**TEXT SEGMENT:**
· · · · · · ·
Publishing Method Drawbacks
In the past, when dissecting publishing methods, I’ve focused largely on the benefits each system offers. There are some mentions of drawbacks, but it’s never been the central thesis to any of these blogs. I tend to keep a positive tone, so it’s not surprising my analysis usually puts the spotlights on each method’s upside. However, in answering the questions of newer writers, I’ve come to realize that might be doing a disservice. The drawbacks in each method are as important as the pluses, and deserve to be evaluated when considering what publishing path is right for your project. So lower your guitars an octave, push your hair down in front of your eyes, and break out the pitch-black nail polish. Today, we’re digging into the downsides of indie and traditional publishing.
If I’m going to talk shit, it’s only fair I start with the method I’ve used most frequently, championed publicly, and generally love doing: indie/self-publishing. And honestly, that “/” between “indie” and “self” is probably the best place to start. Going full-indie means accepting that to some people in this industry, you’ll never be a “real” writer. They’ll always see it as self-publishing, and nothing short of insane levels of success will convince them otherwise. Even if you pull that off, they’ll call you an exception, distinguishing you from the rest of the indie crowd. Are these people stupid assholes? Of course they are, but that doesn’t mean they can’t also be people you respected or hold positions of power. Being indie means you didn’t go through the proper vetting and submission process, you haven’t been blessed by the sacred gate-keepers, and you should be ready to deal with people who think that makes you lesser.
Another downside of indie: time and energy. As a friend once said: “What I wouldn’t give to go back to the days when all you had to do to be a writer was write books.” While I’m not sure I’d fully agree with that, the truth is that you will have a lot of drains on your time when going indie. Writing is on you. Editing is on you, to either do or outsource, and outsourcing still requires effort to find the right people, not to mention monetary costs. Same for covers, and formatting, and the big one: marketing. Social media, guest appearances, side-projects like podcasts or blogs, all of it takes time. Traditional publishers don’t really haul the marketing weight they used to, there’s still a large onus on the writer, however they’re at least somewhat helpful. Plus, they cover most of the other areas we discussed. Now if you like handling some of that (in my case I turned marketing into doing stuff I already enjoyed) then it’s not so bad, but you definitely need to understand that you’re biting off way more than just writing when you start an indie book.
· · · · · · ·
Records excerpted from a collection:
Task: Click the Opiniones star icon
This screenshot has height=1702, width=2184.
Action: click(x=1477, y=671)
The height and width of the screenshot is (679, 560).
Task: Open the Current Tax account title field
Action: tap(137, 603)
· · · · · · ·
**TASK SET:**
[1] In the blog post on publishing drawbacks, which task does the writer single out as "the big one" among those an indie author must handle?
[2] Write the next part of the blog post on publishing drawbacks, picking up after its final sentence.

**IN RESPONSE:**
[1] Marketing.

[2]
Lastly on indie, at least for this blog, is the simple fact that you’ll be mostly on your own. Maybe you’ll be lucky and have some other writers to turn to, but that’s not quite the same as a built-in support structure like what traditional publishing offers. Going that route, you have experienced professionals you can talk to, dedicated channels of communication that make it simple to get answers or resolution to issues as they occur. If you’re indie, it’s all on you. Formatting fucks up? You have to figure out how to fix it. No sales? Guess you better find a new marketing method. Editor shit the bed and missed a ton of typos? Tough shit, the buck stops with you. I’m certainly not saying traditional publishing offers a concierge to solve every dilemma you encounter, but just having someone to get guidance from can make a big difference, especially in the early years, and unfortunately that’s an area where indie can’t really compete.
Okay, so after slamming on indie for a while, let’s talk about the old school version: traditional publishing. And if we’re talking drawbacks in that industry, we have to start with money. I’ll keep it brief since I know we’ve hit this before, but it’s a big one. Most authors are not rich; we live on a budget like everyone else. That means the margins we make on our books matter if we want to keep rent paid and the liquor/inspiration flowing. No publisher out there will, or could, match Amazon’s 70% royalty rate. It would be fiscally irresponsible of them to even try. So going traditional means betting that the publisher’s reach will be large enough to cover for the lesser royalty, making it up in volume. Make no mistake, however, that is a risk. Publishing in general is a bit chaotic right now, and no one can promise a hit book. If you go traditional, you roll the dice on selling to the same amount of people for less overall money, which could make or break your budget. While the lack of investment in covers and editing (every publisher should cover this stuff, if they don’t, run) does offset the risk somewhat, time still has a cost, and if you spent a year writing a book that only ends up making you a few hundred bucks, that’s not a great return on work hours.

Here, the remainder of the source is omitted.